In conclusion, I think that Ofsted needs to take a chill pill and just let people live their lives. It is rude and really disturbing to be questioned about why you wear the hijab. Maybe Amanda Spielman should be asked why she needs to wear a skirt?

I wonder why the Cambridge educated, middle-class white lady in a position of authority is hell-bent on imposing her own view that the hijab is a mode of sexualising women and girls?  clearly, it shows her misunderstanding of the matter as well as our religion and core belief system.

All views are most welcome. I look forward to hearing from you. Please do share and tweet!

14 thoughts on “The hijab – a killer sexual object!

  1. Sakinah Baksh says:

    Ofsted should spend more time figuring out a curriculum that teaches both sexes to respect each other rather than focus on ridiculous ideas such as the sexual allure of a headscarf.

    • Fat Cat says:

      Thank you, Sakina for your comment. I agree that they should teach both sexes to respect each other. I do worry that they will come out with a ridiculous result that validates what they are trying to say. What do you think?

  2. Fatima Kazem says:

    Everyone has an opinion on the scarf, hijab, niqab these days & pray those which show much more respect for others will have a much louder voice in’sha’Allah xo

    • Fat Cat says:

      It’s frustrating that we are being targeted for the wrongdoing of a few. It seems people are willing to make all Muslims look bad. What really makes me unhappy is that Muslims don’t even stand together to fight for what is right! May Allah guide us all. I do have a question though, with so much child abuse on the rise, and children interacting with strangers on the internet…should they not be questioning and resolving those problems?

  3. Mona M Ismaeil says:

    Thank you for sharing your thoughts. I am also horrified by this concept. It makes me so sad that my British sisters are being treated so poorly. Elhamduallah Canada is still a great place to live in the wakes of all the discrimination the Muslims experience.
    Praying for our children everyday.

  4. ThrifDee Dubai says:

    I think, like most of the people in positions of authority, they always have a hidden agenda! We will never be able to deter their plans I’m afraid, but it doesn’t mean we shouldn’t stand for what we belive in & speak up!
    Great article!

    • Fat Cat says:

      yeah but it, unfortunately, seems like they don’t really want to move forward but just stay stuck in their ways and thoughts. Its such a shame don’t you think?

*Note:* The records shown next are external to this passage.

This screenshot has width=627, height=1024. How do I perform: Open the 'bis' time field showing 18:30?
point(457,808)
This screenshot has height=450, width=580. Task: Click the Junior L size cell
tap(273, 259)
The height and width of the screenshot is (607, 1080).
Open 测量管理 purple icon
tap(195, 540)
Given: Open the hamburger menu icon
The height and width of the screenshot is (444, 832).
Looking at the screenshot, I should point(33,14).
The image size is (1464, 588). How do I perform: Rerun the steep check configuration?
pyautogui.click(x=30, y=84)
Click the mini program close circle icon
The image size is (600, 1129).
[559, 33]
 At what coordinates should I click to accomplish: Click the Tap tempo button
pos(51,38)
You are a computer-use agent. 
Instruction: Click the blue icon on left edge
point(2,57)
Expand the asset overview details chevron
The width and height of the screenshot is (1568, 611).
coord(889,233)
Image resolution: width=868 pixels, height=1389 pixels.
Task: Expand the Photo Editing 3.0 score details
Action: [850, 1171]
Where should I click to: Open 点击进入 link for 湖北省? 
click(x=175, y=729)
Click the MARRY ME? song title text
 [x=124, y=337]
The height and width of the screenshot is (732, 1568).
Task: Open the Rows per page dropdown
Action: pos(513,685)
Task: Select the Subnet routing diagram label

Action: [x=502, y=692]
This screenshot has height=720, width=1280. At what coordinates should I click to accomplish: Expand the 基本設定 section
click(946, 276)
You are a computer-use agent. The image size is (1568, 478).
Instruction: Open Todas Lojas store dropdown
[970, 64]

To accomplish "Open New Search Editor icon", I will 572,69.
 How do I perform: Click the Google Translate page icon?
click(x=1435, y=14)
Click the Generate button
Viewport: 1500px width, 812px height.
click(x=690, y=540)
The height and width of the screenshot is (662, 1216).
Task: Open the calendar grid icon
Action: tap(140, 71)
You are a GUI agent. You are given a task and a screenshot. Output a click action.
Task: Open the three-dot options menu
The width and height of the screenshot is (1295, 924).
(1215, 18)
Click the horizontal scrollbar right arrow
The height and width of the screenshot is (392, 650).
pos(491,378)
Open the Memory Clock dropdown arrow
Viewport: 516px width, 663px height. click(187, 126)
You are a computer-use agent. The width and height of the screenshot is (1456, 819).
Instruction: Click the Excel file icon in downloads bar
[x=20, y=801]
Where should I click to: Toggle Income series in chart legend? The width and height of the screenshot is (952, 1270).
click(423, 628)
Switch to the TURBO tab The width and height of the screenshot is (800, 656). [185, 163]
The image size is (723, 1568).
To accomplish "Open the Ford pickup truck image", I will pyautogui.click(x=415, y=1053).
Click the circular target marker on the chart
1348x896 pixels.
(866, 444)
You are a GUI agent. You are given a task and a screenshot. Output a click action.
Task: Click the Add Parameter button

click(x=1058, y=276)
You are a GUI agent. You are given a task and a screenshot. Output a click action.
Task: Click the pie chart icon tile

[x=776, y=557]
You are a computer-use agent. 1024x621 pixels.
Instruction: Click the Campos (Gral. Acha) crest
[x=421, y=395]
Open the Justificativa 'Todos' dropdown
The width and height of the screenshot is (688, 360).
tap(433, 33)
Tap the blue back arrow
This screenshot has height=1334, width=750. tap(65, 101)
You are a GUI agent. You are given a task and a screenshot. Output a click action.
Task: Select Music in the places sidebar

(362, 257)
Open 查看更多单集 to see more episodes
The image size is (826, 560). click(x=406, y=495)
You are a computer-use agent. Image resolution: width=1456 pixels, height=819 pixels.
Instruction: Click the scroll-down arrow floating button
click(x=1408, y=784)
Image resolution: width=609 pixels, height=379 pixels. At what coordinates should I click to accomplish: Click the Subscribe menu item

  5. Sidra Siddiqui-Akmal says:

    I remember reading about this and thinking that someone’s concept of the hijab can never get any more twisted than this! May Allah make ease for all of us.

  6. Eiman Ahmed says:

    I was so saddened by the news and i hope it’s never implemented. School at that age/ that age itself is hard enough without having to contend with people asking you offensive questions that are completely irrelevant.